■ TEXT SHOWN ■
Rothenberg studied major scientific breakthroughs and concluded that most resulted from Janusian thinking. Einstein, for instance, arrived at his general theory of relativity by realizing that someone who jumped off a building would not find any evidence of a gravitational field in his immediate vicinity, yet that very force caused his plummet. Einstein was able to imagine opposite truths coexisting simultaneously—an object that was both in motion and at rest at the same time—a thought that he later called “the happiest in my life.”

Fellow physicist Niels Bohr’s hunch that light is both wave
and
particle is pure Janusian thinking. How can something be two very different
things at the same time? Simply asking that question, and not necessarily answering it, is the first step to a creative breakthrough, Bohr believed. When you do this, thought is not accelerated but suspended, and Bohr speculated that creative breakthroughs are most likely to occur in this state of suspended cognition.

Janusian thinking not only describes creativity but also cultivates it. In one study, psychologists divided participants into two groups. One was “primed” for Janusian thinking by being presented with paradoxical concepts, while the second group was not. Both groups were then given a test designed to measure creative problem solving. The first group, the one primed for Janusian thinking, exhibited more creative thinking.

I wonder if this love of paradox defines not only creative individuals but creative places, too. Enlightenment Scotland was paradox heaven.
We are British and not British. We are a large nation and a small one. We are cocky. We are insecure. We are practical adventurers. Hopeful pessimists.
No wonder it was a Scottish psychiatrist who penned the seminal work
The Divided Self.
This is a nation of divided selves, of Deacon Brodies.

Everywhere I look in Edinburgh, past and present, I keep bumping up against contradictions. For every one conclusion the opposite also holds true. Unlike Niels Bohr, I find this paradox frustrating, not enlightening.

If anyone can help alleviate my suffering, surely it is David Hume—soulful atheist, social introvert, man of ideas and action. I find him, a statue at least, on the Royal Mile, the main thoroughfare of Old Edinburgh, looking pleased, almost angelic, and dressed in ancient-Greek garb. Of course. The Scots admired the Greeks and to this day like to call Edinburgh “the Athens of the North.” (Or as one local wag told me, “Athens was the Edinburgh of the South.”)

Hume, even more than Smith, was the quintessential Scottish genius. Simultaneously strong willed and deeply insecure, gregarious and introverted, he was “modernity’s first great philosopher,” writes historian Arthur Herman.

Hume enrolled at the University of Edinburgh at age twelve—young even by the standards of the day. At first, he studied law, as his family
wished, but the thought of pursuing that profession made him “nauseous,” and he soon realized that he possessed “an unsurmountable aversion to everything but the pursuits of philosophy and general learning.” So while his family thought he was studying legal textbooks, he was “secretly devouring” the likes of Cicero and Virgil. Nothing fires the intellect more than forbidden learning.

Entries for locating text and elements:
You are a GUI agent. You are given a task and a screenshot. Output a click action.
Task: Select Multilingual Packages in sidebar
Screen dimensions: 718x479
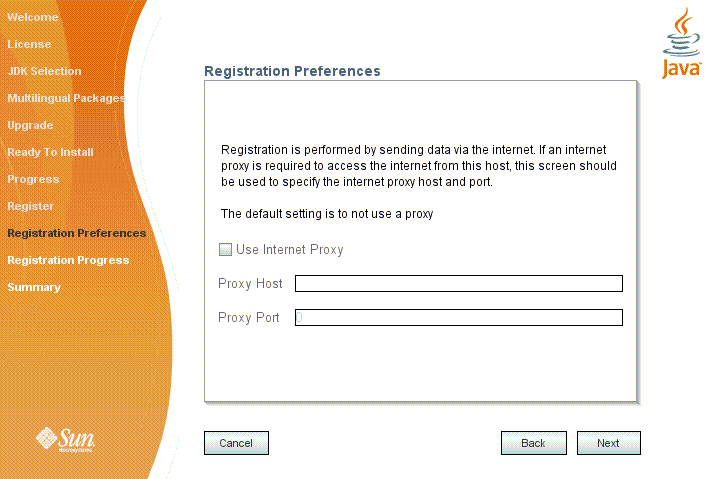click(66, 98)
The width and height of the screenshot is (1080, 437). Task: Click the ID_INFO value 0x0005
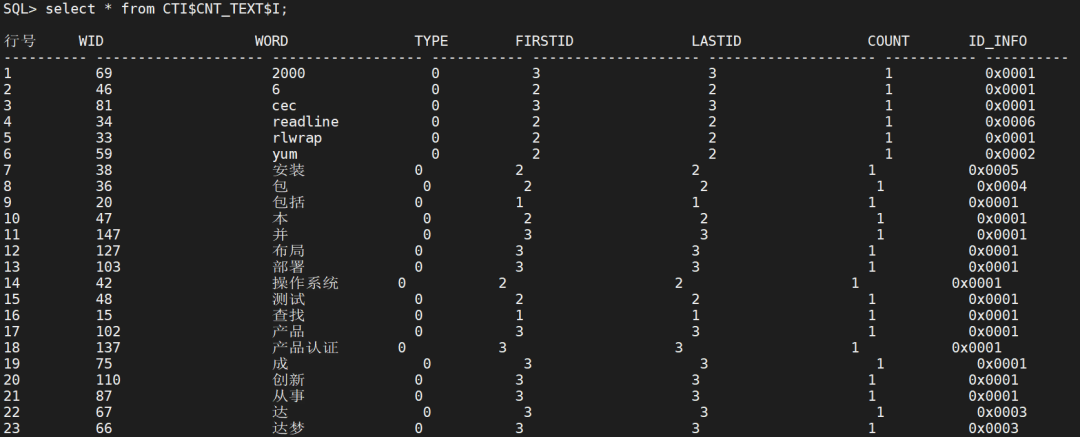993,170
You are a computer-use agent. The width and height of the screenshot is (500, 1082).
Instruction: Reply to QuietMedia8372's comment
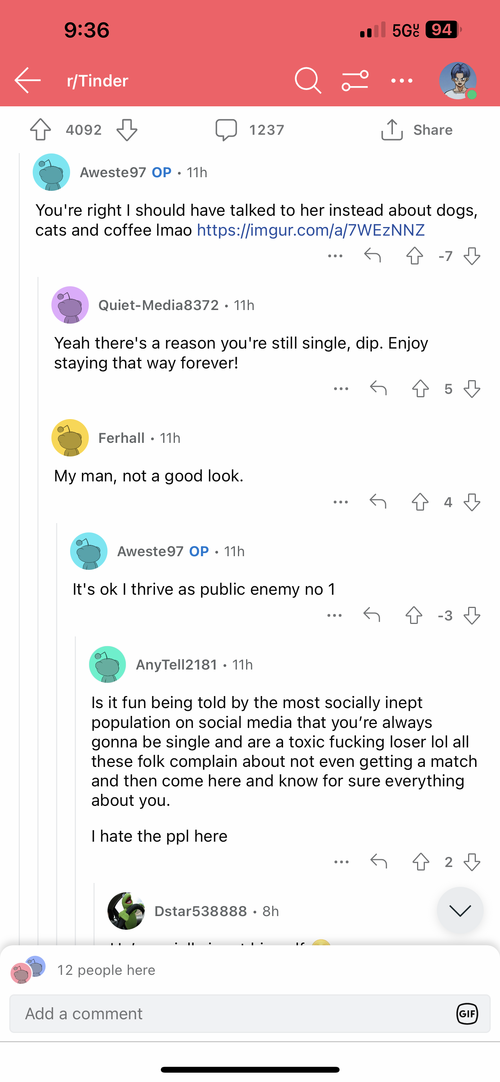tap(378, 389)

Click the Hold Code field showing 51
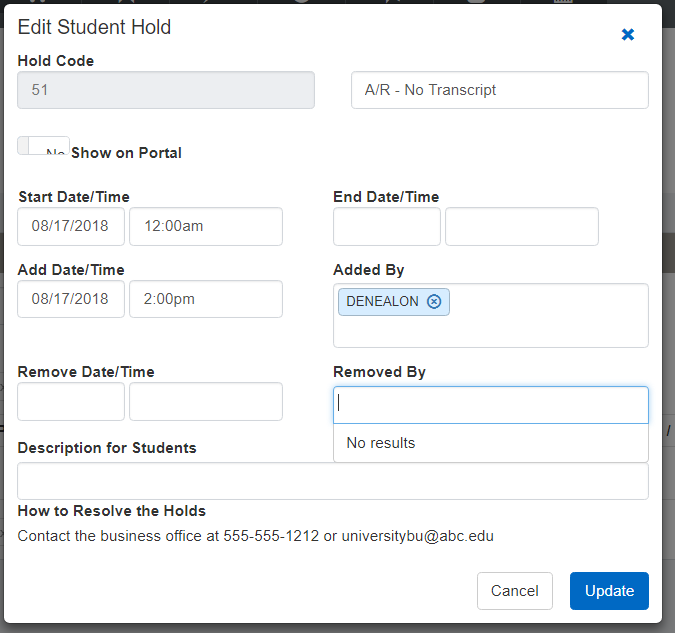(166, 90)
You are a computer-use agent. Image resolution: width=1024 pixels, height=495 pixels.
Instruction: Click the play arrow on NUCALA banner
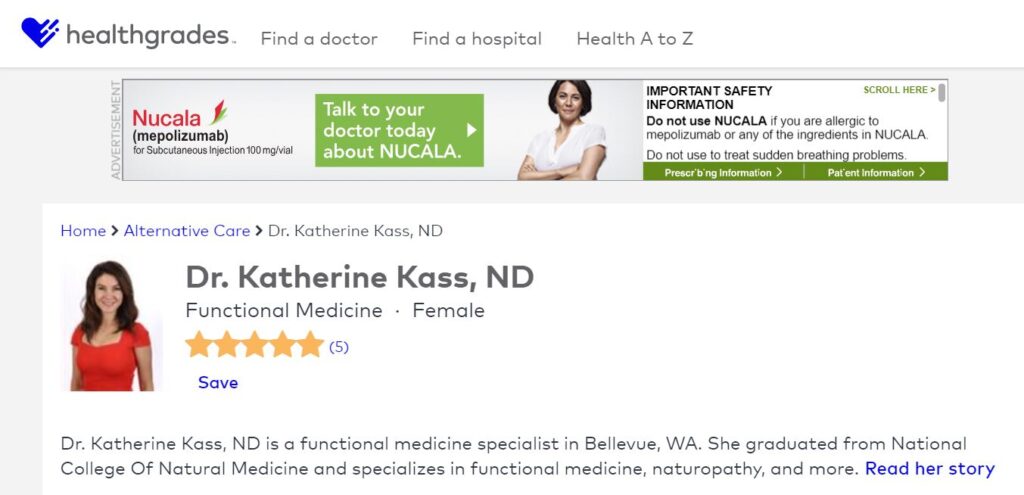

■ STATED EXERCISE 1 ■
In the passage on Janusian thinking, at what age did Hume enroll at the University of Edinburgh?
■ STATED EXERCISE 2 ■
Continue the passage on Janusian thinking, starting after its final sentence.

■ WRITTEN RESPONSE 1 ■
At age twelve.

■ WRITTEN RESPONSE 2 ■
Hume produced some of his best work while still young. He penned his
Treatise of Human Nature
while still in his twenties. The book was a flop, falling “still born from the press,” as Hume later recalled. The young philosopher persisted, though, as all geniuses do, and soon gained notoriety across Britain and beyond. Today, his
Treatise
is considered one of philosophy’s greatest works.

Hume aimed to understand how we understand. Where do we get knowledge from? After engaging in a series of thought experiments, he reached the then-radical conclusion that all knowledge comes through direct experience—through our senses and only our senses. Hume borrowed Isaac Newton’s experimental method and applied it to the messy world of mankind. Hume used himself as a human laboratory, going several days without food, for instance, to gauge the mind’s reaction to hunger. He was trying to create what he called “the Science of Man.”

This was, he argued, the most important science of all, for how can we begin to understand our world if we don’t understand ourselves? He conceded that was a difficult, if not impossible, objective, since we can never fully step outside ourselves, any more than the camera can photograph itself. Knowledge, he concluded, is not universally true but is “something felt by the mind.”

Hume was a skeptic. He questioned everything, including his own questions. Not surprisingly, he was an unapologetic atheist, a stance that cost him the support of the Church and two professorships but, crucially, not his life.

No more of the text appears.